Leg extension


Exercise details

  • Target muscles: Quadriceps (Rectus Femoris, Vastus Lateralis, Vastus Medialis, Vastus Intermedius)
  • Synergists: None
  • Mechanics: Isolation
  • Force: Push

Starting position

  1. Choose your weight and sit on the leg extension machine.
  2. Make the necessary adjustments so that the backs of your thighs are fully supported by the seat and your back is fully supported by the back rest.
  3. Hook your feet under the foot pads of the lever with the pads resting just above your ankles.
  4. Grasp the side handles for support.

Execution

  1. Exhale as you lift the lever forwards and upwards by straightening your legs until they are fully extended.
  2. Hold for a count of two.
  3. Inhale as you return the lever to the starting position by bending your knees.
  4. Repeat.

Comments and tips

  • Adjust the back support and seat to accommodate full range of motion.
  • Position your knees at the same axis as the lever fulcrum.
  • As you raise the padded lever, do not allow your hips to curl up; keep your thighs in firm contact with the seat.
  • Do not go too heavy because it can be bad for your knees.
  • The leg extension exercise mainly develops your lower quads.
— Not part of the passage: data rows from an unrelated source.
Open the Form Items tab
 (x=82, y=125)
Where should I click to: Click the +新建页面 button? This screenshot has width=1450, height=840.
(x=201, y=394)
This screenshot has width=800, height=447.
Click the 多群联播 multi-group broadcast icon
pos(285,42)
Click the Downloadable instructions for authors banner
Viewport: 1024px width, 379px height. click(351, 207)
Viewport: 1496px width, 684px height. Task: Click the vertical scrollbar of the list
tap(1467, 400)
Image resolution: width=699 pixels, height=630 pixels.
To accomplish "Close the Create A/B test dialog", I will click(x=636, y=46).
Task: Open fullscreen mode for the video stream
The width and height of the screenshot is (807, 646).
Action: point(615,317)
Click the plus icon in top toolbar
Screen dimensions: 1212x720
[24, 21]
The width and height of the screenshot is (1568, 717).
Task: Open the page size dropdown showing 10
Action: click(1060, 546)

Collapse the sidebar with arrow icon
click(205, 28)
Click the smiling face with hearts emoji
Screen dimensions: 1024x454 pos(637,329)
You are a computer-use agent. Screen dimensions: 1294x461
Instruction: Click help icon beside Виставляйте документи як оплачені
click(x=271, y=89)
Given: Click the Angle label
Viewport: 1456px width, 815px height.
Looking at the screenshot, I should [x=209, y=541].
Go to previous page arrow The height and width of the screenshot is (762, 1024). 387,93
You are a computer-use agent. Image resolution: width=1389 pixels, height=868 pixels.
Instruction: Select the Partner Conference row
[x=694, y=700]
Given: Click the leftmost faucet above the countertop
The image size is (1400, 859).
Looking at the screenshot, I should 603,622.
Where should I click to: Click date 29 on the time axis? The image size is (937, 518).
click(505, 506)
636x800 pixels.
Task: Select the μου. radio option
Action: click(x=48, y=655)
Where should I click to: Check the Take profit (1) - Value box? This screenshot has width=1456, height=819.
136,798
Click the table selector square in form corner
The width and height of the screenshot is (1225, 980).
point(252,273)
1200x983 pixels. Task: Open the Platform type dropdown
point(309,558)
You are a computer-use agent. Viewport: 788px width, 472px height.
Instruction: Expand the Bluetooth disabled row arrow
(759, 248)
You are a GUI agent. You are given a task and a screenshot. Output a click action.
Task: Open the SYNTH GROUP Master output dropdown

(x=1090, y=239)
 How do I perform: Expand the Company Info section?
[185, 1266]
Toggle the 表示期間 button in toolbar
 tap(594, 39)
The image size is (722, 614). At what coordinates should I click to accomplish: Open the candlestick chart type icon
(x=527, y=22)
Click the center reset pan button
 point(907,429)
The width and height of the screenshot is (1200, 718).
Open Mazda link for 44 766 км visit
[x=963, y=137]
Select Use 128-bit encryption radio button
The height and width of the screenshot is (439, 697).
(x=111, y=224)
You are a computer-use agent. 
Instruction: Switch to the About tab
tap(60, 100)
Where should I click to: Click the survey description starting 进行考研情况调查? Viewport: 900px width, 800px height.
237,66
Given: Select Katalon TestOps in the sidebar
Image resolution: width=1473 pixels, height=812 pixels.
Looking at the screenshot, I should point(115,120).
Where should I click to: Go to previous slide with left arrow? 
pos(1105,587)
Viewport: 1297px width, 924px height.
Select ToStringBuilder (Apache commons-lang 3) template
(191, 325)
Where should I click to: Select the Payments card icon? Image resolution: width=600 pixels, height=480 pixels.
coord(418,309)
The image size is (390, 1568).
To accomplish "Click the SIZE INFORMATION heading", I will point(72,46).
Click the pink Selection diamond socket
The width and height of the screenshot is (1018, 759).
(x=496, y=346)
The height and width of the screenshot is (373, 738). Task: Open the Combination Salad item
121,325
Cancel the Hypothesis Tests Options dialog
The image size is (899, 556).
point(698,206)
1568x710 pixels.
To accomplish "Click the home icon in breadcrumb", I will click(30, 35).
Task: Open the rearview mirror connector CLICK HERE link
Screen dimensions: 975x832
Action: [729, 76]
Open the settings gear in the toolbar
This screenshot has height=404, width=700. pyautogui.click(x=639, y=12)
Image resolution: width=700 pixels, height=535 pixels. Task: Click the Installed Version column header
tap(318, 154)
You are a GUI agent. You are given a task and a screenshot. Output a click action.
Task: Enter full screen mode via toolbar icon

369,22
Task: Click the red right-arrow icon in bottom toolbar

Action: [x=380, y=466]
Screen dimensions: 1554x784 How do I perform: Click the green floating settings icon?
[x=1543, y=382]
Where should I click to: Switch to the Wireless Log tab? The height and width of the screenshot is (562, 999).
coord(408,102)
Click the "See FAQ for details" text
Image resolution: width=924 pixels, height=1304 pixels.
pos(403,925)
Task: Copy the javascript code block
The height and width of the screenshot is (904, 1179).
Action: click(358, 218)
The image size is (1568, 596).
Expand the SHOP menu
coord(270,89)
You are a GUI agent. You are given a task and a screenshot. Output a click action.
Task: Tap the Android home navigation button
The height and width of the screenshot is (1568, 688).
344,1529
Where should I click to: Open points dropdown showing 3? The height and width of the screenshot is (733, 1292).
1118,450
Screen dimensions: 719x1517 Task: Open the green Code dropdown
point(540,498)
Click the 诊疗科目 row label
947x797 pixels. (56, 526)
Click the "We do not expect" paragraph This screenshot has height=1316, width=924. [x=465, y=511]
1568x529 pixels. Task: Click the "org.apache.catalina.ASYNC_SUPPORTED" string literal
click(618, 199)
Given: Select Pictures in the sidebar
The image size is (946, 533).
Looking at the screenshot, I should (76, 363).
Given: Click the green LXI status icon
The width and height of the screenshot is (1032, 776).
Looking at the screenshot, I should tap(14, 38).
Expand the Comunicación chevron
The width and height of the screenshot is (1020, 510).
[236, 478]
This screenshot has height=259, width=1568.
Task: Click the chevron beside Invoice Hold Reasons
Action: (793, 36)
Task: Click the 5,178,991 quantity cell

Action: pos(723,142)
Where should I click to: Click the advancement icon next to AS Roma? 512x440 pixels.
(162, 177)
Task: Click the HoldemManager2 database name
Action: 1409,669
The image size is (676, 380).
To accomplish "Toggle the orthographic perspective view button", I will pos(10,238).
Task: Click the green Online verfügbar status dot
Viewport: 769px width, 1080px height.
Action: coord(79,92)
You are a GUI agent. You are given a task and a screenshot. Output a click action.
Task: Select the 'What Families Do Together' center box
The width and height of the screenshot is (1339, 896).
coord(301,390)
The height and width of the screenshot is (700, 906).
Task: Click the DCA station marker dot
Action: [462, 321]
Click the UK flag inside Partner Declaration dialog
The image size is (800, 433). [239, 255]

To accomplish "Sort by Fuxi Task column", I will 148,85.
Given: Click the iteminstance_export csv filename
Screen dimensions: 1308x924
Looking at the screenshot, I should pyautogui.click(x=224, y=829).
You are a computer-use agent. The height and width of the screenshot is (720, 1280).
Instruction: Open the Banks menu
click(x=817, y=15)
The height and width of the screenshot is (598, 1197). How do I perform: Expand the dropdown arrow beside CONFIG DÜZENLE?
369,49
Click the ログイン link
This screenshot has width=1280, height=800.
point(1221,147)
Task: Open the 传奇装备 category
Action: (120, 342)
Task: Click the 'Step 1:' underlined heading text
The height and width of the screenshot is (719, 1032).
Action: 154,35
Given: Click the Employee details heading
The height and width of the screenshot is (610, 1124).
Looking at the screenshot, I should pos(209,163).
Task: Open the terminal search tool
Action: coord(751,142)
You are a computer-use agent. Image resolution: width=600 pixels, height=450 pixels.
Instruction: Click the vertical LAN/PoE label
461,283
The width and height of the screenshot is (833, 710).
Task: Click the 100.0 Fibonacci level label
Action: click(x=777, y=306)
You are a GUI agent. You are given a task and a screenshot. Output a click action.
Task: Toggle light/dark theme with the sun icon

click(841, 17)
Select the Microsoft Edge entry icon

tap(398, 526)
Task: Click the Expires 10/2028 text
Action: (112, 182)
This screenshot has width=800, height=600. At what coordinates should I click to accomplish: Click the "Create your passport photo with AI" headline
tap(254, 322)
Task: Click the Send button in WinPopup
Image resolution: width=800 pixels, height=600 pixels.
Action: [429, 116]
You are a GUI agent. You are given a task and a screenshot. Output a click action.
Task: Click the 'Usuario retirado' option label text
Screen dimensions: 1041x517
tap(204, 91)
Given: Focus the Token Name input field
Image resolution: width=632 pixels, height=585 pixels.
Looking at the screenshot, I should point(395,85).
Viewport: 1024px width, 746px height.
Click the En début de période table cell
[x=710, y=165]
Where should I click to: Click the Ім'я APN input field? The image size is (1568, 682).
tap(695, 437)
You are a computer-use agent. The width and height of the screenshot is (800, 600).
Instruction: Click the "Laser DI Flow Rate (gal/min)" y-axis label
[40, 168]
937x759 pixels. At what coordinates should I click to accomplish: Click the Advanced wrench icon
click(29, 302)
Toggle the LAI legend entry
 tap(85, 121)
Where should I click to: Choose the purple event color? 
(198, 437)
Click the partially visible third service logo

To put more emphasis on your upper quads, as you raise your legs, point your toes forward (see video).
  • The exercise can also be performed with one leg at a time.
  • The leg extension should not be your primary quad exercise. There are far better options. The barbell squat, for example, builds your quads equally well, as well as simultaneously builds and strengthens many other muscle groups, strengthens your core, and helps you to develop functional strength. Use the leg extension only to warm up your quads, pre-exhaust them before squats, or flush them at the end of a leg workout.